Please return every line in the entries below with the word "agent" in it.

### ENTRIES SHOWN
^^^^^^^^^^^^^^^^

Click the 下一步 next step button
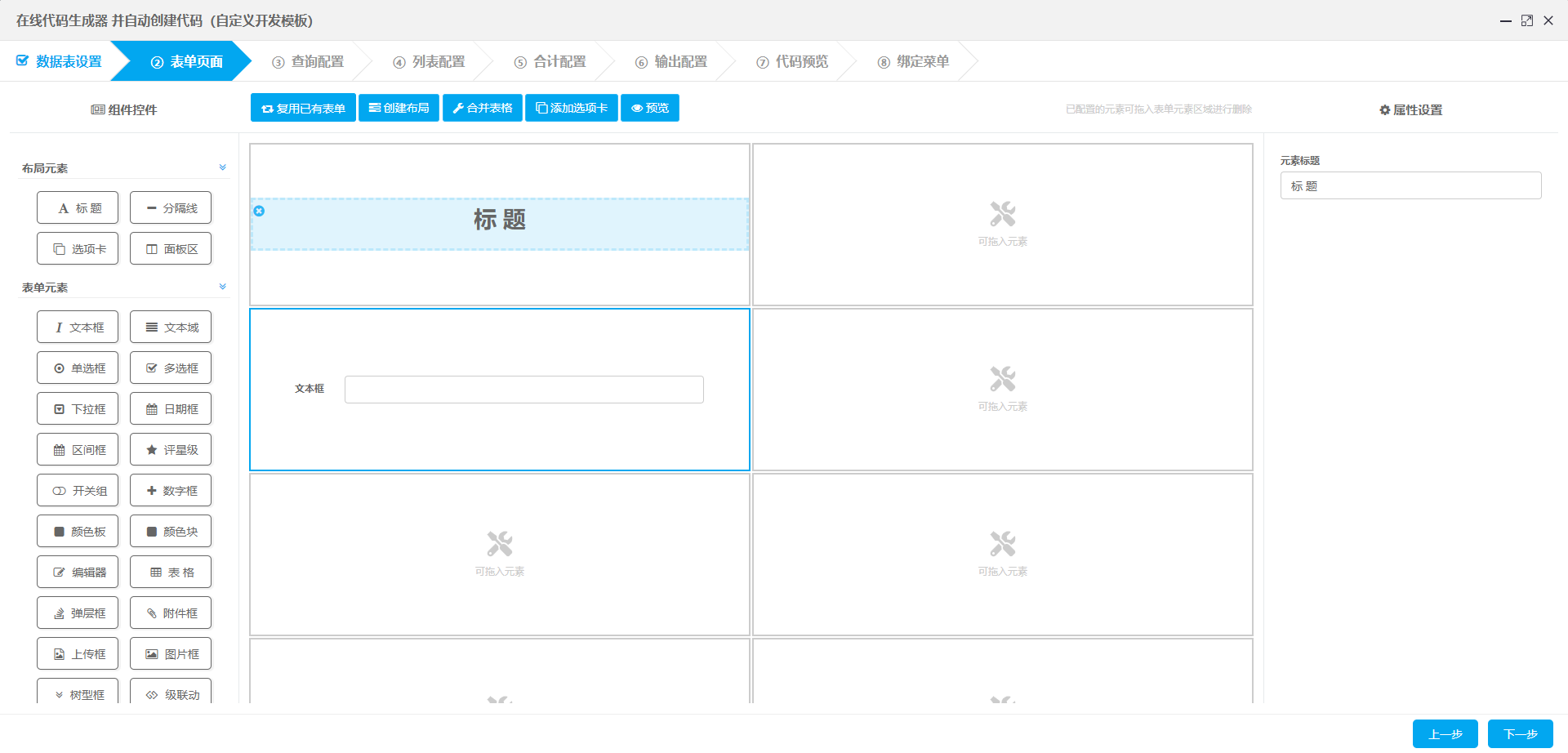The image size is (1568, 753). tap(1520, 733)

^^^^^^^^^^^^^^^^

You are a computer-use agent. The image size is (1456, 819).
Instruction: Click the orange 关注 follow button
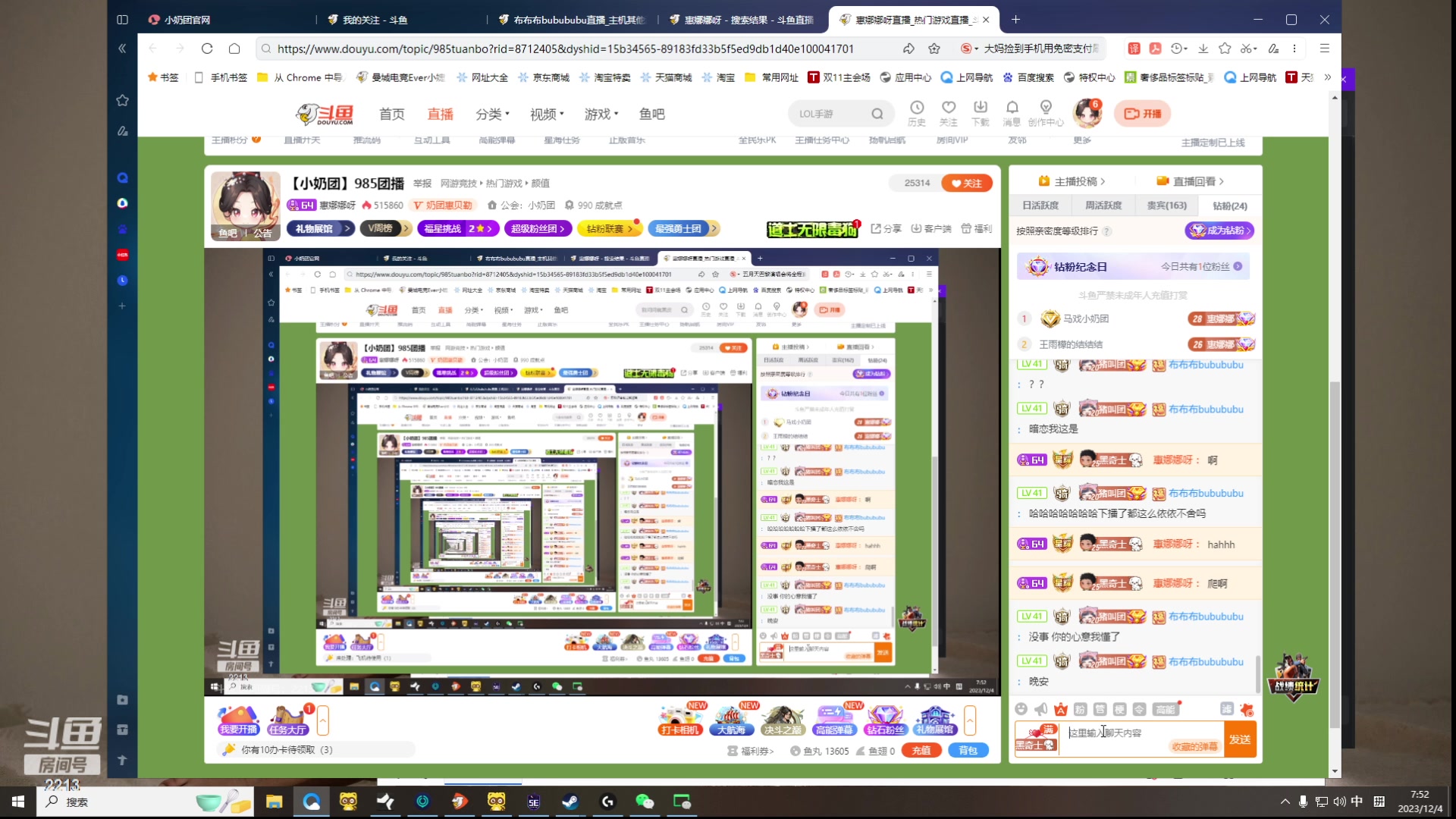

^^^^^^^^^^^^^^^^

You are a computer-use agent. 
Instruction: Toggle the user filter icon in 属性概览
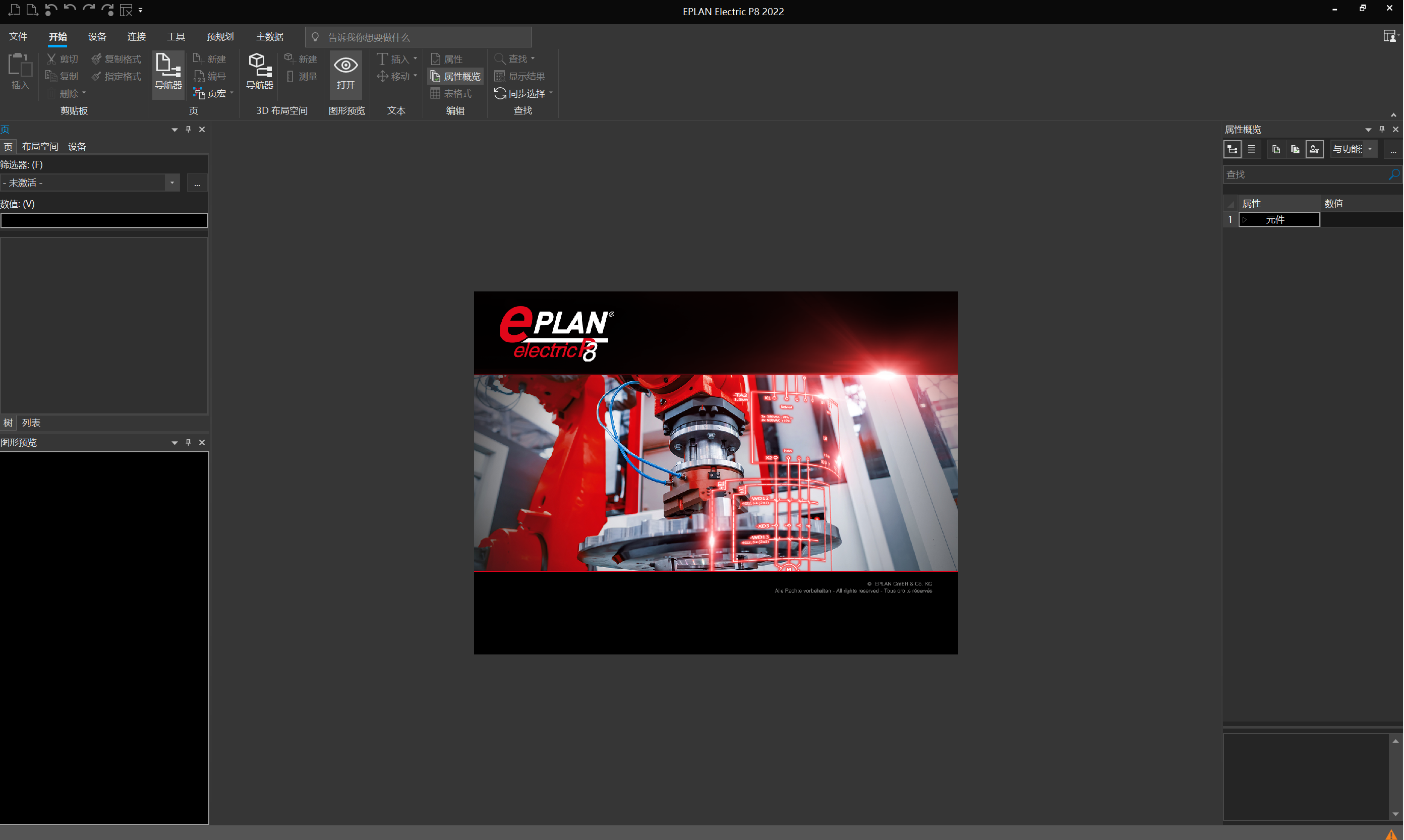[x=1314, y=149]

^^^^^^^^^^^^^^^^

### EXPECTED ANSWER
You are a computer-use agent. The image size is (1456, 819).
You are a computer-use agent. 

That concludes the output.